» WHAT YOU WILL DO:
If a line of the records holds the word "left", copy it out.
"""
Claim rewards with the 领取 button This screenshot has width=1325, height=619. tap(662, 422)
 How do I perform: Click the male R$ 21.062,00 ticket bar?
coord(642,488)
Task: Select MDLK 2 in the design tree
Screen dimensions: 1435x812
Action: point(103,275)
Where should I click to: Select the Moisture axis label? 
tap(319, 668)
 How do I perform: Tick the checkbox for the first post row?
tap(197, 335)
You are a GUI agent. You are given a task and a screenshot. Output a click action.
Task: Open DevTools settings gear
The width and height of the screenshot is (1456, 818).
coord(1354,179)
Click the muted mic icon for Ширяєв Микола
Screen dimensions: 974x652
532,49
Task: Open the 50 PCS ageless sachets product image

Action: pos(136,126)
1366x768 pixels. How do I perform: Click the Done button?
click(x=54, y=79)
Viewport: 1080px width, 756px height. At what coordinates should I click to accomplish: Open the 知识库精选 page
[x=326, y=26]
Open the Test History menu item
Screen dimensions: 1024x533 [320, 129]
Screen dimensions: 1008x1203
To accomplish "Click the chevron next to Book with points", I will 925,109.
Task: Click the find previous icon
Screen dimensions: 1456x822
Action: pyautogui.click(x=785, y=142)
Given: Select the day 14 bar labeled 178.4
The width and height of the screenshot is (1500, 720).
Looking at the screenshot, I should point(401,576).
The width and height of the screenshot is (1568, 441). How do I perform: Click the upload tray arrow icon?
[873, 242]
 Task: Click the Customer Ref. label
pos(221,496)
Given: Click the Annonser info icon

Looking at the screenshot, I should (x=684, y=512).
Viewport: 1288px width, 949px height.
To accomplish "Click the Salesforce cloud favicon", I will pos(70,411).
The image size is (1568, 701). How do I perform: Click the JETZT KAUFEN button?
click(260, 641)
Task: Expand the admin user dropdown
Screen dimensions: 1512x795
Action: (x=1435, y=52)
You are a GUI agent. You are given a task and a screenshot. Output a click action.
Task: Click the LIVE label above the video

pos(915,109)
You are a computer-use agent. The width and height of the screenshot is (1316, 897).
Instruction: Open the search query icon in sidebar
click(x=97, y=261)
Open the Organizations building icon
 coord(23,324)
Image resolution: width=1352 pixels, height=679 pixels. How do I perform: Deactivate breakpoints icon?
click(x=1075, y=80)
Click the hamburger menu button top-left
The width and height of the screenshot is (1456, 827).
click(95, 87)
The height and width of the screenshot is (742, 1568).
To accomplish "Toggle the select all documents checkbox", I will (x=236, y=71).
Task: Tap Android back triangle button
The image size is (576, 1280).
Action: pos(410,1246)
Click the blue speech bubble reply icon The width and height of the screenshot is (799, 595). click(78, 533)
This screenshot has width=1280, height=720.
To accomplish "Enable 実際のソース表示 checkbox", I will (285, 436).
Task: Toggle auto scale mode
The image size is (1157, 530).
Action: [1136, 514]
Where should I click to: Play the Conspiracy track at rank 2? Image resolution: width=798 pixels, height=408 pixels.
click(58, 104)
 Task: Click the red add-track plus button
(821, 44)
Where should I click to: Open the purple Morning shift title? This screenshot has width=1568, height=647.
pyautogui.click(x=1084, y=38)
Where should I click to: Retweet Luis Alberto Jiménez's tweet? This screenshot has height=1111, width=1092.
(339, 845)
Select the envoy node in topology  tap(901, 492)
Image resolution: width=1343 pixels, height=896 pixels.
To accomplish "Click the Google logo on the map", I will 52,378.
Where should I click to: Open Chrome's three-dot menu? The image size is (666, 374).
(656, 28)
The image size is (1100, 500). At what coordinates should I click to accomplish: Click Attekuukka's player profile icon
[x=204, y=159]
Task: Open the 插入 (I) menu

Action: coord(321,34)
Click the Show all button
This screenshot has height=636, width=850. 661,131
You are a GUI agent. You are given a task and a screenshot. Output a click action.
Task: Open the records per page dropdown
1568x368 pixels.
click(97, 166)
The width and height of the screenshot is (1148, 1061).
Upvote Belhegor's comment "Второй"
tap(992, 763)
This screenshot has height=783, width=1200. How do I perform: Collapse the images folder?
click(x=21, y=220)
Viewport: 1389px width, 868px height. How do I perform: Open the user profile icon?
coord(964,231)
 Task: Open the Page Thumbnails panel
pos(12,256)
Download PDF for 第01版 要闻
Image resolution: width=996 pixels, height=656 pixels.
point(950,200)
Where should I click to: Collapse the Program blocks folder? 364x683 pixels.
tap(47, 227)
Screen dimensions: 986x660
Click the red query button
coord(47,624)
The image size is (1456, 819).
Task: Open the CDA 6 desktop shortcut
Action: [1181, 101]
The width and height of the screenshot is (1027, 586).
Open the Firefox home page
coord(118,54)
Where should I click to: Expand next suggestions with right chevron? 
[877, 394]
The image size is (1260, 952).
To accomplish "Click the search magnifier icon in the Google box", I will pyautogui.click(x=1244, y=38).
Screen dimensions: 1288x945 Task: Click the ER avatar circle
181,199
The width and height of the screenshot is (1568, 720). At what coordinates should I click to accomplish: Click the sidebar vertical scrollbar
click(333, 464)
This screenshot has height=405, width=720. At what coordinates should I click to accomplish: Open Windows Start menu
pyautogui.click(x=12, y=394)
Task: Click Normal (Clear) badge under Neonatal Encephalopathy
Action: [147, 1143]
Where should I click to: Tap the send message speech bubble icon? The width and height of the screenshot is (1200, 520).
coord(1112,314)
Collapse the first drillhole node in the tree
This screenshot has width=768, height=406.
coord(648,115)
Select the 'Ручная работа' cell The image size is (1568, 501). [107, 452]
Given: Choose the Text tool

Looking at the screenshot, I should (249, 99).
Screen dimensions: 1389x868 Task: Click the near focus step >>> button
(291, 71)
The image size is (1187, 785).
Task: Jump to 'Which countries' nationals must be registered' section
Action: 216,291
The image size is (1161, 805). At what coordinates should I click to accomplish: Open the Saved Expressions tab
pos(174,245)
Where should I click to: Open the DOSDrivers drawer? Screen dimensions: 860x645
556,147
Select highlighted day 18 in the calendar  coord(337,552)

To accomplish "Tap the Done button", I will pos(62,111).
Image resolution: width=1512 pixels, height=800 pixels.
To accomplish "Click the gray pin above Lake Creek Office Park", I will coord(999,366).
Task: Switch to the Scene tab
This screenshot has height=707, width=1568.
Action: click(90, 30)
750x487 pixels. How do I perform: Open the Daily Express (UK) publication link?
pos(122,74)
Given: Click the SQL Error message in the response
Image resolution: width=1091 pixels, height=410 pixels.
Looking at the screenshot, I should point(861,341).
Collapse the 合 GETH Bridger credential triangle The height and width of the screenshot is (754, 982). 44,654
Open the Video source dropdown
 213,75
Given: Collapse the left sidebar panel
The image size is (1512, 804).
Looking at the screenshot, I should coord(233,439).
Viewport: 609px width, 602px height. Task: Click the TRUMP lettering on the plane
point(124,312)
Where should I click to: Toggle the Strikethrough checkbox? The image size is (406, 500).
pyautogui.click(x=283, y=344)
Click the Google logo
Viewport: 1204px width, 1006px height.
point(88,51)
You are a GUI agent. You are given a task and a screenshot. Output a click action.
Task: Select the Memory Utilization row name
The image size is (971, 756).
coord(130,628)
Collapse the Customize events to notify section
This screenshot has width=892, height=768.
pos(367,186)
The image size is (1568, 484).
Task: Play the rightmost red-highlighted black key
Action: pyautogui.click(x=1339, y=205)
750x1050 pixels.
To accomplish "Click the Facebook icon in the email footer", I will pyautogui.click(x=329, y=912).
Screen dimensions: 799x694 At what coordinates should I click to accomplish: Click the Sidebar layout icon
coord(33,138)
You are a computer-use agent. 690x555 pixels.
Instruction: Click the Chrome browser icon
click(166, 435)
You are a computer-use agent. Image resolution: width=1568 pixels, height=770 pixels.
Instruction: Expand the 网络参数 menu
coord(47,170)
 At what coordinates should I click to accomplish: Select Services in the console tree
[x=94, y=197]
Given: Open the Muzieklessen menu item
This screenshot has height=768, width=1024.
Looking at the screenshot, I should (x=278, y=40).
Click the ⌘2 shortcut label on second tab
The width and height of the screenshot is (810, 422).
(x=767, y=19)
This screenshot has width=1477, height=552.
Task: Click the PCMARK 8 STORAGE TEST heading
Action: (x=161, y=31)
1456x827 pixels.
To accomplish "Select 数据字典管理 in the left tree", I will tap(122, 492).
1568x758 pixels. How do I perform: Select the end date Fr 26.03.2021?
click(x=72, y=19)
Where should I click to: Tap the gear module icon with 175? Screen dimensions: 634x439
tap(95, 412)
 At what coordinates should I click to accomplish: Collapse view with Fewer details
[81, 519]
"""
» REPLY TO THE TASK:
Click the hamburger menu button top-left
Given: Collapse the left sidebar panel
To accomplish "Select 数据字典管理 in the left tree", I will tap(122, 492).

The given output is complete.